A monumental career in pop music isn’t easy when the system is built against you. But South African songwriter, producer and multi-instrumentalist “Om” Alec Khaoli managed to do just that. As apartheid reached its violent peak, Khaoli pursued an escapist form of dance music that resonated across his complicated country, influencing countless legends and releasing recordings across the world. He was a key member of several crucial bands but the outfit where he found most commercial success was Umoja.
Umoja, which means oneness or unity in Swahili, was clear in its message to the public despite the lack of expressive freedom at the time. “Oriented towards society, advocating uniting of people. Race was the big thing,” Khaoli says. “We wanted people to come together and unite and just form a oneness.” Indeed the band’s fanbase was mixed among black, colored and white fans. However, their lyrics were not overtly political. “If you wrote songs about apartheid, we would disguise them. If we used language as it was, we would get arrested.”
The band helped define a commercially powerful emergent style, bubblegum. “Bubblegum music was about escape,“ according to Khaoli. “If you had grown up in South Africa at the time, there was nothing more in your life than oppression. It was even in your dreams. Anything that was a way out was welcome… When this music was playing everyone just wanted to dance, just have a good time.”

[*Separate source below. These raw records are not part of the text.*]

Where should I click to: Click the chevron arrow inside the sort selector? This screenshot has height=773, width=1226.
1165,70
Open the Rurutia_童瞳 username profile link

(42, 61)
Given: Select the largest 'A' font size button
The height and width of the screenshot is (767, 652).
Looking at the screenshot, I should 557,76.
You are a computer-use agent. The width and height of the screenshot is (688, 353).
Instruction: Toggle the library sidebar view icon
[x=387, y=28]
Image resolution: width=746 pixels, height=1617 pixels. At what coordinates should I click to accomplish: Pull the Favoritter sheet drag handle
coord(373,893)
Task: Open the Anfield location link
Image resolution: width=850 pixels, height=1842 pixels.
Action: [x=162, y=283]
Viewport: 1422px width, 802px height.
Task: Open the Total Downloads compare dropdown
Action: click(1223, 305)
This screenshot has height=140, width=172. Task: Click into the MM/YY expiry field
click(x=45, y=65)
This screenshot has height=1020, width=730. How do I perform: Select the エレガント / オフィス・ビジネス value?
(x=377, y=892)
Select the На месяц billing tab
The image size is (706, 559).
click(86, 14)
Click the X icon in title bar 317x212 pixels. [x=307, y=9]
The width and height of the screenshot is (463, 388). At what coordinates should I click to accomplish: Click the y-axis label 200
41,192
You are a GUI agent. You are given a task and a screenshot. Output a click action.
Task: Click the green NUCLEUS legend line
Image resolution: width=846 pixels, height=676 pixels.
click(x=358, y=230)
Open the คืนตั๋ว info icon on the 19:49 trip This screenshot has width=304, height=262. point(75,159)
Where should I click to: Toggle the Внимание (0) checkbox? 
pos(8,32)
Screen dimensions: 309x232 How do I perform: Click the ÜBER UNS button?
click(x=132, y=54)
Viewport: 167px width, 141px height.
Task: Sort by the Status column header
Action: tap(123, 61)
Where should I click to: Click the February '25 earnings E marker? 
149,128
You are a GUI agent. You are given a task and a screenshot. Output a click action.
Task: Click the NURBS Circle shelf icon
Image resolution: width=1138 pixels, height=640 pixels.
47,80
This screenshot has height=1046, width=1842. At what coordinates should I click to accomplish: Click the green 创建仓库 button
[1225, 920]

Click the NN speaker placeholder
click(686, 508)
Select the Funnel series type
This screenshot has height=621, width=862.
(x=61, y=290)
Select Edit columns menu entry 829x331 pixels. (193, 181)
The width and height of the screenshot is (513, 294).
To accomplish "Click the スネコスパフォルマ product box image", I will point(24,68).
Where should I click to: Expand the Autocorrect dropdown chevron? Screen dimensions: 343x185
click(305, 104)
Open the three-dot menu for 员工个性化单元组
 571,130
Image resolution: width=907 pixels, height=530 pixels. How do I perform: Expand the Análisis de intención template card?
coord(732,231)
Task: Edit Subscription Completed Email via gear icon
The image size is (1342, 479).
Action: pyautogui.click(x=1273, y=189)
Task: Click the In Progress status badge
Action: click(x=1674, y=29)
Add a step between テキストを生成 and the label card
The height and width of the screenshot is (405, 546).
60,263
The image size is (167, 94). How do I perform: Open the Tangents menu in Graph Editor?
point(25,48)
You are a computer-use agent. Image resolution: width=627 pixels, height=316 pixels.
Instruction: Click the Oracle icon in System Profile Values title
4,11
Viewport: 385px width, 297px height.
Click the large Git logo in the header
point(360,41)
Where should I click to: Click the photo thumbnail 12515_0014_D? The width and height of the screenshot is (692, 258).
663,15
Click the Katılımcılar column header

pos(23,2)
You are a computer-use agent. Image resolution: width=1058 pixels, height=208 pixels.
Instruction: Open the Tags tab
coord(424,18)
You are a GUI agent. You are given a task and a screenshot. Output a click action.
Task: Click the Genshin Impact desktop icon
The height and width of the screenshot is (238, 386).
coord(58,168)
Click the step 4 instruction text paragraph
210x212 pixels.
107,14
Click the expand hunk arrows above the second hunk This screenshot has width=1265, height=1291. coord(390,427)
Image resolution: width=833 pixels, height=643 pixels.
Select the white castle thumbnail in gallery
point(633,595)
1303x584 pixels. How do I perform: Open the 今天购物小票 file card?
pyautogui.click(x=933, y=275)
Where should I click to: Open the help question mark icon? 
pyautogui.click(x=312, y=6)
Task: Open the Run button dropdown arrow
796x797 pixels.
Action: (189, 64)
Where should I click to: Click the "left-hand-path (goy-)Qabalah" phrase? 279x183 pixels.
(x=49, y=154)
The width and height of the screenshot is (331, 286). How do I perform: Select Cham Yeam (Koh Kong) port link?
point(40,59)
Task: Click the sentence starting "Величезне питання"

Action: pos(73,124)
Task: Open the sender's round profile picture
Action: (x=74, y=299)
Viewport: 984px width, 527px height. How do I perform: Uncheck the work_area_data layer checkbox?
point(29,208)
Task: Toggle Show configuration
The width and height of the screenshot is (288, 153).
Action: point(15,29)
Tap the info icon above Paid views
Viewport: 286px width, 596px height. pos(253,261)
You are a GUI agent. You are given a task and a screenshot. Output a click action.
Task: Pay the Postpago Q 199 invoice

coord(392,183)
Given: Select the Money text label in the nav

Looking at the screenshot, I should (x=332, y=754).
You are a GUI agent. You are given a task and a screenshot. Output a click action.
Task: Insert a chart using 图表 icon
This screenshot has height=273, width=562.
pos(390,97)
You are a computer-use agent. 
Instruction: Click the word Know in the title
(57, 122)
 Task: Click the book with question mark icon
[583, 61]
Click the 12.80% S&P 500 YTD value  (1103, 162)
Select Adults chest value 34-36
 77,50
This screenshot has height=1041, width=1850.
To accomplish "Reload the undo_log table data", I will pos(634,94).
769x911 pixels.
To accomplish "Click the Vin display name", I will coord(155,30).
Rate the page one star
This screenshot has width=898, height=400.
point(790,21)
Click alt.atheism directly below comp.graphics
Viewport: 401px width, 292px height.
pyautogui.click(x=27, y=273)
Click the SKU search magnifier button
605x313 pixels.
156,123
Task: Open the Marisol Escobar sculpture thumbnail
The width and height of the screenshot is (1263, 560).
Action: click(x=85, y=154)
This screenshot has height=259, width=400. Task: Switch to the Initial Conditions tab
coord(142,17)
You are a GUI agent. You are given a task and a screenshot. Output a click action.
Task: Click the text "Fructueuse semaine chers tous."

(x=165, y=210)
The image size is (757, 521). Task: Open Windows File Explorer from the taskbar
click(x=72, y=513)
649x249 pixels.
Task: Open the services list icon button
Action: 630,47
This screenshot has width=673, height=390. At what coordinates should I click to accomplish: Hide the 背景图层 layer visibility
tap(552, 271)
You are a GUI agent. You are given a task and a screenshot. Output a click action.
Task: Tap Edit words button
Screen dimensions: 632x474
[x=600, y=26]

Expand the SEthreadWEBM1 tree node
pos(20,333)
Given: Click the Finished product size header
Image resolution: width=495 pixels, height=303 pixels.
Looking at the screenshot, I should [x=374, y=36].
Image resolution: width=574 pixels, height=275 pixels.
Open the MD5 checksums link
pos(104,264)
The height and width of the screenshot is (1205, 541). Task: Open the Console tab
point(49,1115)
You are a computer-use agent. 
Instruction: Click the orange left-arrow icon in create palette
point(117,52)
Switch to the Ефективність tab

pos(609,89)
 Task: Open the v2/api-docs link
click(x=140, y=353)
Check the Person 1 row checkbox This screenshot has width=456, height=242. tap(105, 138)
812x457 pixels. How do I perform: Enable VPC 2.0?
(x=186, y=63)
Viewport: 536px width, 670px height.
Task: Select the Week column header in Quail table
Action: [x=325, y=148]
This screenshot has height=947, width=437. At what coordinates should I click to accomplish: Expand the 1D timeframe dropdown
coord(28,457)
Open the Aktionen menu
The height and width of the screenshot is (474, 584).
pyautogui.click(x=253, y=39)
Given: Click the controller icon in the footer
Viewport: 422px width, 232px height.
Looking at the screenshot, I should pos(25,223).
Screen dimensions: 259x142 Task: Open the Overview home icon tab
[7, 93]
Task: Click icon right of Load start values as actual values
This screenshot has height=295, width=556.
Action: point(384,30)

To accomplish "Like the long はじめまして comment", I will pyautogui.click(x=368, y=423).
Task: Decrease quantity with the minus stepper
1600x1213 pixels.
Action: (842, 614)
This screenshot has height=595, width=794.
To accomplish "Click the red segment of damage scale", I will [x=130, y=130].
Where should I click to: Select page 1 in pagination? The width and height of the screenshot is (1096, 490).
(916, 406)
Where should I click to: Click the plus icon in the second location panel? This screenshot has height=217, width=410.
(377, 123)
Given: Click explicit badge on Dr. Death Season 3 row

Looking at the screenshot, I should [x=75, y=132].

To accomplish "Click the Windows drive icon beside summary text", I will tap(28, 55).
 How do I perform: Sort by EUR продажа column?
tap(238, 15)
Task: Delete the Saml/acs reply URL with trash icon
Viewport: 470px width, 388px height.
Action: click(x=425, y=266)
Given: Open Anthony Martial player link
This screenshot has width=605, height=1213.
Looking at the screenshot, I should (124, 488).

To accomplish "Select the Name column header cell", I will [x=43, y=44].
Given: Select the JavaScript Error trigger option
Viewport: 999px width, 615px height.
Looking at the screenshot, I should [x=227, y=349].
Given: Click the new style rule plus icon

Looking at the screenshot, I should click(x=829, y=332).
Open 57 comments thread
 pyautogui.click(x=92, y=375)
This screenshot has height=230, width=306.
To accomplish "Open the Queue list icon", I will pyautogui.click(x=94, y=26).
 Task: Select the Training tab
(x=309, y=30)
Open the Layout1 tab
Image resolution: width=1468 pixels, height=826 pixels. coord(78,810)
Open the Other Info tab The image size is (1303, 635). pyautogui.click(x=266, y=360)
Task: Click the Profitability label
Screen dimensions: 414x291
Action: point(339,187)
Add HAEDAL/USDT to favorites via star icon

Umoja’s music fit into bubblegum and pop/R&B playlists, receiving attention from the South African Broadcasting Corporation (SABC). Some recordings weren’t deemed safe for airplay at all because of the strict content regulations. Songs of love and apolitical sentiment were encouraged through this system. And singing in English helped gain mass appeal in a country where almost a dozen official languages thrive.
Just one recording in a career of myriad hits, 707 is a brief but compelling window into Khaoli’s significant contribution to the sound of 80s South Africa.